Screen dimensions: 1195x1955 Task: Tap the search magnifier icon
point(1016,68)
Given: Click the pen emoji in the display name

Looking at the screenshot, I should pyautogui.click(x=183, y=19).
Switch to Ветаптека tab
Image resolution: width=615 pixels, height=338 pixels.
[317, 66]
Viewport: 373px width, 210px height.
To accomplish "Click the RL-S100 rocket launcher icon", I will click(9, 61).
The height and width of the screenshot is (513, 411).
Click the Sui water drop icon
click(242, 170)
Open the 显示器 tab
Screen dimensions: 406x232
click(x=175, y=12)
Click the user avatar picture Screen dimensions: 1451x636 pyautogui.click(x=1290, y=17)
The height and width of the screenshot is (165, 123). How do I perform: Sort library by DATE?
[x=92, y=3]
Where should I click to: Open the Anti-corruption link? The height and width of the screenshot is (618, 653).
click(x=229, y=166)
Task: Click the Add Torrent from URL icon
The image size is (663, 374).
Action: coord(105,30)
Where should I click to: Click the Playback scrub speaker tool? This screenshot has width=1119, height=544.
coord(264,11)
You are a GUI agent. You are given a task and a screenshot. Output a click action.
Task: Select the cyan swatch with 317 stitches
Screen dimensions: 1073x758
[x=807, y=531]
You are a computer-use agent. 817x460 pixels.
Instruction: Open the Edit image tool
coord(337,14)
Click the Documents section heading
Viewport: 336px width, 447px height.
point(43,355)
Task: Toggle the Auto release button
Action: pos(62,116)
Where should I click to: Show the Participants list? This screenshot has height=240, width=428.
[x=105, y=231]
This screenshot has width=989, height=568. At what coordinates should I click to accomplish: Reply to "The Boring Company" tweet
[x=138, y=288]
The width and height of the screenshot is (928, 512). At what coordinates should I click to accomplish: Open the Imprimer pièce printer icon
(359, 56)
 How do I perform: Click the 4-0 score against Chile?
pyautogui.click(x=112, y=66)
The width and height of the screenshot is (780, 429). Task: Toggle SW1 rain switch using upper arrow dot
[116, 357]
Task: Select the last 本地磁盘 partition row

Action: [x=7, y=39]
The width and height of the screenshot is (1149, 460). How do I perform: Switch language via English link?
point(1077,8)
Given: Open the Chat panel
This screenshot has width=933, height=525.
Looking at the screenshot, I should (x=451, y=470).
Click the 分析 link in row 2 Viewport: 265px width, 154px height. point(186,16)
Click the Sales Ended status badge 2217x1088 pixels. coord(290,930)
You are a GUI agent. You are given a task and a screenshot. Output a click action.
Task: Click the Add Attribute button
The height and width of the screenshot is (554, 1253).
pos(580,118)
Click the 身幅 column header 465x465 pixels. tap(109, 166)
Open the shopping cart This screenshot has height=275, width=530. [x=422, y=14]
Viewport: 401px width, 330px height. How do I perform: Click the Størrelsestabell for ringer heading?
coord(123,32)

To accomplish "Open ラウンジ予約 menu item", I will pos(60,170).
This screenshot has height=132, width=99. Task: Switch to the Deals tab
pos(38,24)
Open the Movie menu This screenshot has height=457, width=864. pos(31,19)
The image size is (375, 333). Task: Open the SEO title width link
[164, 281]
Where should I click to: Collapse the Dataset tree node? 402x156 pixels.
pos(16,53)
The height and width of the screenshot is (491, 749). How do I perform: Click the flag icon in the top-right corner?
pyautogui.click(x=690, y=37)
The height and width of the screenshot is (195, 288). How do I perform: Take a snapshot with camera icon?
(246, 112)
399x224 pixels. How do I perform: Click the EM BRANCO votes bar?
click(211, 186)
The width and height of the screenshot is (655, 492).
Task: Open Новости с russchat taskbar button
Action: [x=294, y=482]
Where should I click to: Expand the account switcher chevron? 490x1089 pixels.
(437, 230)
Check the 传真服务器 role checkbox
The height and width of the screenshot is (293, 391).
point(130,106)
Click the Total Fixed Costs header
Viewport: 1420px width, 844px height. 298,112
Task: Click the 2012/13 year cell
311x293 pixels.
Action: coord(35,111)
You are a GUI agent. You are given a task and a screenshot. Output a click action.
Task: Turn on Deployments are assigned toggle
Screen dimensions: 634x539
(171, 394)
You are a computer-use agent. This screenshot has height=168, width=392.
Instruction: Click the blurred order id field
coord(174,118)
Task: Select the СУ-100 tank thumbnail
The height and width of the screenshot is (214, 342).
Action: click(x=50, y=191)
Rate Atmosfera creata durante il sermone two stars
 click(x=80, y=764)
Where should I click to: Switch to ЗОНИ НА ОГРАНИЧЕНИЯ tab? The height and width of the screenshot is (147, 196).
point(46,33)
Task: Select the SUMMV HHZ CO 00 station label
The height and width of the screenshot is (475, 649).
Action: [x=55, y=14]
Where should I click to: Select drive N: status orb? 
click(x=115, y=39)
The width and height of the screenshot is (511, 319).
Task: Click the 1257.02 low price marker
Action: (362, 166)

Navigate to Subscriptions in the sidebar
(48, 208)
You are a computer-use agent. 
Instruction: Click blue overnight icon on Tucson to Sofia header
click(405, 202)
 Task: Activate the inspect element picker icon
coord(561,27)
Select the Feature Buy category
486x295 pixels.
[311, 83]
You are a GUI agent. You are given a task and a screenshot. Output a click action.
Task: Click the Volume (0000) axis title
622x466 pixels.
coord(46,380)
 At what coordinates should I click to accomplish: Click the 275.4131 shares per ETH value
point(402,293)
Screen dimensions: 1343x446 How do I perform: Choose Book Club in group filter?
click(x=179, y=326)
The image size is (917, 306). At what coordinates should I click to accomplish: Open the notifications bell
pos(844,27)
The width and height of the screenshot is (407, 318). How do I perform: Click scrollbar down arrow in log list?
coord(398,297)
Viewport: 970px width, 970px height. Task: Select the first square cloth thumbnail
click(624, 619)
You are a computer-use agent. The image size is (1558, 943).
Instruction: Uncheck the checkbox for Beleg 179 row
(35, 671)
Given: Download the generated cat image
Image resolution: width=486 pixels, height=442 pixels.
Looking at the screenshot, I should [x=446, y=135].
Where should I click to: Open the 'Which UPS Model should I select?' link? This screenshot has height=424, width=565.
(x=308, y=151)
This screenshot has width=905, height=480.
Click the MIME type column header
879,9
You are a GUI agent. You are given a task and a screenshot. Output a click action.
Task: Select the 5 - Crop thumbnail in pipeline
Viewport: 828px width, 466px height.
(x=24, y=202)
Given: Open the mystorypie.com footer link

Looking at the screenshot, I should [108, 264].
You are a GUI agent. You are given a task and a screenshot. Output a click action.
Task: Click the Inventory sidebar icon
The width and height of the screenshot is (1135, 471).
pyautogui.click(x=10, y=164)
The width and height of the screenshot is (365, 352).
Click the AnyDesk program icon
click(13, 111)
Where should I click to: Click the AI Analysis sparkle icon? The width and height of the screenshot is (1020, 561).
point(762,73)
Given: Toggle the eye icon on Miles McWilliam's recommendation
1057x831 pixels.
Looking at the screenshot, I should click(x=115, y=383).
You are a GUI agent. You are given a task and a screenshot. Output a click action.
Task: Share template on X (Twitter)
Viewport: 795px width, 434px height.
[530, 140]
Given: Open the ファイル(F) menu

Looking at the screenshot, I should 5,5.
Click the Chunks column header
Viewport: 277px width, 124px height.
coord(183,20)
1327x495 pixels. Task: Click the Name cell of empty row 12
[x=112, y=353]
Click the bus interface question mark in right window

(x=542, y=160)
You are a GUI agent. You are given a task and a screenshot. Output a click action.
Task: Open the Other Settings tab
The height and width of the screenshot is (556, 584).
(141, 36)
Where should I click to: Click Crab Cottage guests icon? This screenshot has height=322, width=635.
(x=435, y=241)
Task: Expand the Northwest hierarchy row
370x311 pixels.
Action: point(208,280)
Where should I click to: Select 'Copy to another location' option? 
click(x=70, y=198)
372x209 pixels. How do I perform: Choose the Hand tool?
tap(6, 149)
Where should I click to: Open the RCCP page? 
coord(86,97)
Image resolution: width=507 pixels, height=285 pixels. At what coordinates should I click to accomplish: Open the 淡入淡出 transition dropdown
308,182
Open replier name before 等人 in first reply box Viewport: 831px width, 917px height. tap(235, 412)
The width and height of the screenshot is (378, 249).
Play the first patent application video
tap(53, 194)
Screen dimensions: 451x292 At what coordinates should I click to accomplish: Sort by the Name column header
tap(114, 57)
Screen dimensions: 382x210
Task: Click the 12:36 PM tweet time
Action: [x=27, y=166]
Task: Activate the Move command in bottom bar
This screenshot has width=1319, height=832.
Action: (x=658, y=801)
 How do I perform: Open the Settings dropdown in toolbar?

> [Task item]
Locate and copy each line in the data above that includes the word "Settings".

> [Output for this exercise]
Task: Open the Other Settings tab
 How do I perform: Open the Settings dropdown in toolbar?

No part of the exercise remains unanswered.